Language is central to the practice and provision of healthcare. It mediates how illness is understood, diagnosed and experienced. Effective and sensitive communication improves information-provision, diagnosis, support, self-management and self-esteem; poor or insensitive communication can cause misunderstandings, misdiagnoses, frustration, anxiety, stigma, and even death. In this talk I provide two examples of how linguistic research (and particularly corpus-assisted discourse analysis) can produce findings that are directly relevant to challenges in communication about illness. The first study concerns metaphors in communication about cancer. Metaphor is central to how we make sense of and communicate our experiences. This is particularly the case with subjective and sensitive experiences such as illness. Drawing from a corpus-based study of online writing by people with cancer, I show how a variety of metaphors are used creatively by patients as framing devices to express their lived experience of illness, and particularly to present themselves as more or less (dis)empowered within that experience. I then introduce a resource based on the findings of the research – the Metaphor Menu for people with cancer. The second study concerns communication about pain. It is well known that the experience of pain is difficult to communicate verbally. This is particularly problematic in the case of chronic pain, where diagnosis and treatment often rely on the patient’s ability to articulate his or her own experiences, and on clinicians’ ability to make the most of what patients say. I introduce a series of projects in which patients co-produced visual representations of their pain in collaboration with an artist, and then present the results of a study that explored the difference that the availability of these images can make in specialist consultations about chronic pain. I conclude with some reflections on opportunities and challenges in conducting linguistic research on communication about illness.

 Jim Parle


Jim Parle MBChB DRCOG FRCGP MD is Professor of Primary Care and is Course director for the Physician Assistant PGDip progamme at Birmingham University Medical School. Jim entered General Practice in 1982 and was Senior Partner from 1983 to 2000, continuing part-time General Practice alongside academia since then.  Jim’s main activity in his 20 years as an academic has been in education, leading on the introduction of a major community based teaching strand within the MBChB course; championing the place of non-biosciences such as ethics and law and behavioural science in the medical curriculum; establishing the PA PGDip; and leading innovative educational approaches such as using lay women to teach medical students how to perform female pelvic examinations. His research interests have been predominantly in thyroid epidemiology and in education. He has received grants from, among others, the RCGP, PPP (now the Health Foundation) and the NIHR.

Looking back over 40 years as a doctor: what have I learned about communication?

It’s a long career; 15 years full time followed by 25 years split between doctoring and academia. No-one really taught about communication at medical school in my day: the patient was an object, from which a history was ‘taken’, clinical signs were ‘elicited’, tests were ‘performed’ and by a magical process a diagnosis was ‘made’ and treatments were ‘administered’ (or even, for some medicines, ‘exhibited’). We certainly weren’t taught about ICE (the rubric now routinely used by medical students by asking the question ‘What are your ideas, concerns and expectations?’) Nor were we taught to ask the patient what they thought was wrong (as if they would know!). But now of course they are indeed taught about communication, and indeed assessed on their ability to communicate. I doubt there is a medical school in the world which doesn’t ‘teach’ communication, with batteries of advice. Thus we should use ‘sighting shots’ when breaking bad news (and that’s typical medical arrogance; how often are we truly ‘breaking’ bad news as opposed to merely confirming it?). We should ask about suicidal ideation. We should provide all the information for a patient to make an informed decision. And so on. And yet, and yet …

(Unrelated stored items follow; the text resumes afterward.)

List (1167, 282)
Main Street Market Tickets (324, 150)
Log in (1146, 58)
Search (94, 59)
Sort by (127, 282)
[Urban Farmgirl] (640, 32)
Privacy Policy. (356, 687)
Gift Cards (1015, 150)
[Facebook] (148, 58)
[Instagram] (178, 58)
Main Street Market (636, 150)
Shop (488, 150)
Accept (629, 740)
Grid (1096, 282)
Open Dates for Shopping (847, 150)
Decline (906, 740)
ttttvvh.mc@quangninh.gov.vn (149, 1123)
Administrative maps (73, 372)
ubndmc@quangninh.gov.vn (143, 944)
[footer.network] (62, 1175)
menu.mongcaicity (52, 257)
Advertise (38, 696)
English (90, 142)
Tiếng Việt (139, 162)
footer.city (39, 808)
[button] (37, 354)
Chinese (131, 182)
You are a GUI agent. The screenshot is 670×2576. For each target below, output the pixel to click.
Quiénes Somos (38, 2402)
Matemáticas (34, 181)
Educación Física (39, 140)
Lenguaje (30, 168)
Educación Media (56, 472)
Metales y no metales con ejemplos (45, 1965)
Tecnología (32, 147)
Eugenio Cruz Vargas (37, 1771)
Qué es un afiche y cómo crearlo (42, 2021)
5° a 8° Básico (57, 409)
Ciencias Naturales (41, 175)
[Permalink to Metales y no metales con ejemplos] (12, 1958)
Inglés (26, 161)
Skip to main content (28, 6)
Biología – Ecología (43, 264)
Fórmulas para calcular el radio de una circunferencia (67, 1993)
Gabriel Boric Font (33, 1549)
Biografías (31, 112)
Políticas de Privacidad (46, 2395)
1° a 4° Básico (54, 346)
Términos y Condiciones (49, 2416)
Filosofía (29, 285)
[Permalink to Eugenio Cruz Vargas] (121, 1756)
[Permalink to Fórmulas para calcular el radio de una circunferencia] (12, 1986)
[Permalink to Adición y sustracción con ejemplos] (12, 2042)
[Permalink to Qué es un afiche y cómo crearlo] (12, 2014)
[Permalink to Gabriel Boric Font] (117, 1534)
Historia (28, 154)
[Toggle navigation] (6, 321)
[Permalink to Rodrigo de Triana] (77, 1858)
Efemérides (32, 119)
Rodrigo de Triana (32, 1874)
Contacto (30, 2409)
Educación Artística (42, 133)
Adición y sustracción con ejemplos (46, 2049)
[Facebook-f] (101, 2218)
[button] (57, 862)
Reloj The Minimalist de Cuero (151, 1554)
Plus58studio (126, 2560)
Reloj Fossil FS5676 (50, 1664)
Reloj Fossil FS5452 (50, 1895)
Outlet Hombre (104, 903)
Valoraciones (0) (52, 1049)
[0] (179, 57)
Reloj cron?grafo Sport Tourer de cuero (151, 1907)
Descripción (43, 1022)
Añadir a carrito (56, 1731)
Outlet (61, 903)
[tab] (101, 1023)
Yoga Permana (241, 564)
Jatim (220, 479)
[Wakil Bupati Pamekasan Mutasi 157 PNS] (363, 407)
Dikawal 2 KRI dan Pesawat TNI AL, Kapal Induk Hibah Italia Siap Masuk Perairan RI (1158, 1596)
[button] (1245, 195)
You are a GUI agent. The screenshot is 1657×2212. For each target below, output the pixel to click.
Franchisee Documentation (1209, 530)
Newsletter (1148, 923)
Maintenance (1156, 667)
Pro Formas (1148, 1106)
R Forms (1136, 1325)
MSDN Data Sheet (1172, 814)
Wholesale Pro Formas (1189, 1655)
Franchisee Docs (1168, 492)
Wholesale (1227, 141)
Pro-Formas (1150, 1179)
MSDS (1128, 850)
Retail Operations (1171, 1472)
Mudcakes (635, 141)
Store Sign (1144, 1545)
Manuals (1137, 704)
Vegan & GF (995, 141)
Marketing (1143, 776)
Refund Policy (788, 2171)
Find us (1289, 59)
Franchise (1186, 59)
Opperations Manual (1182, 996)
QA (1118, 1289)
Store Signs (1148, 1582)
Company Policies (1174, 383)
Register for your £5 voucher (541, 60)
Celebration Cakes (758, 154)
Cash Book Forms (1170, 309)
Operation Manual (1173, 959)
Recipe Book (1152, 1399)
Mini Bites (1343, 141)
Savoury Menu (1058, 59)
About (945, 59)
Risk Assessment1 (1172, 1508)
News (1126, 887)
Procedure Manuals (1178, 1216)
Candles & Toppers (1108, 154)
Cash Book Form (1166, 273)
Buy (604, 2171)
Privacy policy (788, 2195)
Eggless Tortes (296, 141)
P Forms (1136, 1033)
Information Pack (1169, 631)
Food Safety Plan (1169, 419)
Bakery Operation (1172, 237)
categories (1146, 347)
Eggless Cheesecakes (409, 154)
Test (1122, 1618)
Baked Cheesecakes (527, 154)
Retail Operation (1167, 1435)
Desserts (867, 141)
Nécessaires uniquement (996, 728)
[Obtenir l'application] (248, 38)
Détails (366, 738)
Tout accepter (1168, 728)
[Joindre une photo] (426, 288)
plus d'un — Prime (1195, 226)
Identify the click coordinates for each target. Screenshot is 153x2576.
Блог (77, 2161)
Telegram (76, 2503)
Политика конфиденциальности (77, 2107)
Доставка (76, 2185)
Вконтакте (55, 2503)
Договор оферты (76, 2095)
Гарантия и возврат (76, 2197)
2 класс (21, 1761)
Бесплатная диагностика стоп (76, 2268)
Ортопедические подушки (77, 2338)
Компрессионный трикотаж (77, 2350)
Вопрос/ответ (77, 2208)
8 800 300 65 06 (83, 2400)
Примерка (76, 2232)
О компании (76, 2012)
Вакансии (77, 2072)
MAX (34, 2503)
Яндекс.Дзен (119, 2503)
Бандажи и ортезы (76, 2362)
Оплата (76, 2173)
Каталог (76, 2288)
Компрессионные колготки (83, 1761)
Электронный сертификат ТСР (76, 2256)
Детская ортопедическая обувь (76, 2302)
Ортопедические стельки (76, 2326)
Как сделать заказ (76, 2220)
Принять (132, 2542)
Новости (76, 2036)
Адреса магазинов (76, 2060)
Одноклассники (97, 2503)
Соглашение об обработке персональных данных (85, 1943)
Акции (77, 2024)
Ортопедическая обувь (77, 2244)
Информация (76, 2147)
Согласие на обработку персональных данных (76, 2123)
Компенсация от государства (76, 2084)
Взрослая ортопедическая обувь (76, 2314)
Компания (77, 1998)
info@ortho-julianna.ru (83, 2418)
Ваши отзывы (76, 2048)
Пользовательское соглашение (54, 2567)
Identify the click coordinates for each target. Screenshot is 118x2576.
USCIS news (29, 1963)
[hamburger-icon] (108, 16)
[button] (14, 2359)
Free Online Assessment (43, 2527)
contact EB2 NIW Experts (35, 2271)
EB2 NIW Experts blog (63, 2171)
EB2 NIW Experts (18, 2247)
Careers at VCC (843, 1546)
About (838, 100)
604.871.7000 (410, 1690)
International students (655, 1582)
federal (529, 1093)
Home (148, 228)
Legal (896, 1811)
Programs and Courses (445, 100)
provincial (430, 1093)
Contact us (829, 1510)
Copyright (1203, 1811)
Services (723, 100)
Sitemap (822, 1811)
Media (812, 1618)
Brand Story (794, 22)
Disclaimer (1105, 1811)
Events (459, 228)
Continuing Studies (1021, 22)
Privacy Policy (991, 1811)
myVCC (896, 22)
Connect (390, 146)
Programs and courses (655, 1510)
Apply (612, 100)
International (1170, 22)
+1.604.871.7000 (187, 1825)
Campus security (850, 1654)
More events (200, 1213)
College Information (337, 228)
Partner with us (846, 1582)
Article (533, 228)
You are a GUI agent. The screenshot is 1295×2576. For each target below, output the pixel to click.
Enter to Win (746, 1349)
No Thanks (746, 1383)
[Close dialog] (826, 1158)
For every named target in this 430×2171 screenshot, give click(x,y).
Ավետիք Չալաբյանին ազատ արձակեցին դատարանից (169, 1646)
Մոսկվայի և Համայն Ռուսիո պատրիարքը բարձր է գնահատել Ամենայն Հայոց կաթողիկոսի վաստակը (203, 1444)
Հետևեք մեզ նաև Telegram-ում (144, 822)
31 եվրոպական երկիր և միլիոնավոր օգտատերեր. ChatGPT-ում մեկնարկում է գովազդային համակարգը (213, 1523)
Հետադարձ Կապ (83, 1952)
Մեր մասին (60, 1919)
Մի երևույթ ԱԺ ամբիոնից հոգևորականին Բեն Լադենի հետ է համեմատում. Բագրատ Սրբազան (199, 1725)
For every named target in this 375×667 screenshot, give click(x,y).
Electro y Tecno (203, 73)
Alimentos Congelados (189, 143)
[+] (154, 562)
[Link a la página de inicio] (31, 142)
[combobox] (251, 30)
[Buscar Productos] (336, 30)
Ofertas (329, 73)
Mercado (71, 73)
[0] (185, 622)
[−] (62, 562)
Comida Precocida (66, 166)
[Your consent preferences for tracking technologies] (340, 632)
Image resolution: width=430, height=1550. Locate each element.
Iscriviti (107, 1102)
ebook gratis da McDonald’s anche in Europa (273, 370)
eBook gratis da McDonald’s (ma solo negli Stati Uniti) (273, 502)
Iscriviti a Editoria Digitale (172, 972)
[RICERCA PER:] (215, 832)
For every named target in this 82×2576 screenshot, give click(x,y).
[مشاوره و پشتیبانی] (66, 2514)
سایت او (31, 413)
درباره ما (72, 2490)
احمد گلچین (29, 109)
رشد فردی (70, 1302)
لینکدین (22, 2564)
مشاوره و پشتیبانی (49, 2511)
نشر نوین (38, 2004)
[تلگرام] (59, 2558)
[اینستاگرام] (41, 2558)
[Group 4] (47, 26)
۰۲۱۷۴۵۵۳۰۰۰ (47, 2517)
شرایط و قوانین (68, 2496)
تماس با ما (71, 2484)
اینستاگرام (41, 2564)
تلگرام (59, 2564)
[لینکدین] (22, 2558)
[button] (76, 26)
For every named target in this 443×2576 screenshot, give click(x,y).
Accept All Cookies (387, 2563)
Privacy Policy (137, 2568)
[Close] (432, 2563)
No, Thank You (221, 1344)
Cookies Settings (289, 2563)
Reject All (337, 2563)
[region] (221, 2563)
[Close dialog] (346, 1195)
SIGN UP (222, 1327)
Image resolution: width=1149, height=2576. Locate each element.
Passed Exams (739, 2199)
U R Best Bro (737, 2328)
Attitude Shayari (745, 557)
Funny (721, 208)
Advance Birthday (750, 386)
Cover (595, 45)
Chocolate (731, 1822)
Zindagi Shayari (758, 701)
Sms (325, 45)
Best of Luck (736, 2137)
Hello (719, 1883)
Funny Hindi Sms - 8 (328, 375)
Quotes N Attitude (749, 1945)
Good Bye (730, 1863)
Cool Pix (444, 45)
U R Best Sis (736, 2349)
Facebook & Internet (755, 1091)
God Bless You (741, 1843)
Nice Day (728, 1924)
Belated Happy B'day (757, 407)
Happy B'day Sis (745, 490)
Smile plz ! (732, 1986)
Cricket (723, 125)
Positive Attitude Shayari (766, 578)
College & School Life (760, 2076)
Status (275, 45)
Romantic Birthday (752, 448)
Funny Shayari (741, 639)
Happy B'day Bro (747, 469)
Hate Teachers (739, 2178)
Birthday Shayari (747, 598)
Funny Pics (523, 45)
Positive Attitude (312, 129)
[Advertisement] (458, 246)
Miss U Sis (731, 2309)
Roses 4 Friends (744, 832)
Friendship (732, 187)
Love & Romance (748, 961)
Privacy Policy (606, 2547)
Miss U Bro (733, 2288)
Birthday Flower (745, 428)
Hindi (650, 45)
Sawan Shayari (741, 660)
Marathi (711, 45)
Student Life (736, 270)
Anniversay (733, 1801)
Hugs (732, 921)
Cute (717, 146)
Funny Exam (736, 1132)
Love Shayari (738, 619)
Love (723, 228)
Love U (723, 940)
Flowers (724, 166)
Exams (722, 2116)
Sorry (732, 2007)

I see again and again medical and other clinical students busy asking questions when, as Balint said ‘If you ask questions all you get is answers’. They aren’t listening, they certainly aren’t building a therapeutic relationship. In Neighbour’s terms they are having an inner consultation or discussion, or as he described it, they are listening to the additional head on their shoulders. They certainly aren’t listening to the patient. In my talk I will explore how we have changed our thinking about communication skills in medicine. And how, in my view, we have gone wrong. I will mix experience and literature, anecdote and speculation. And challenge!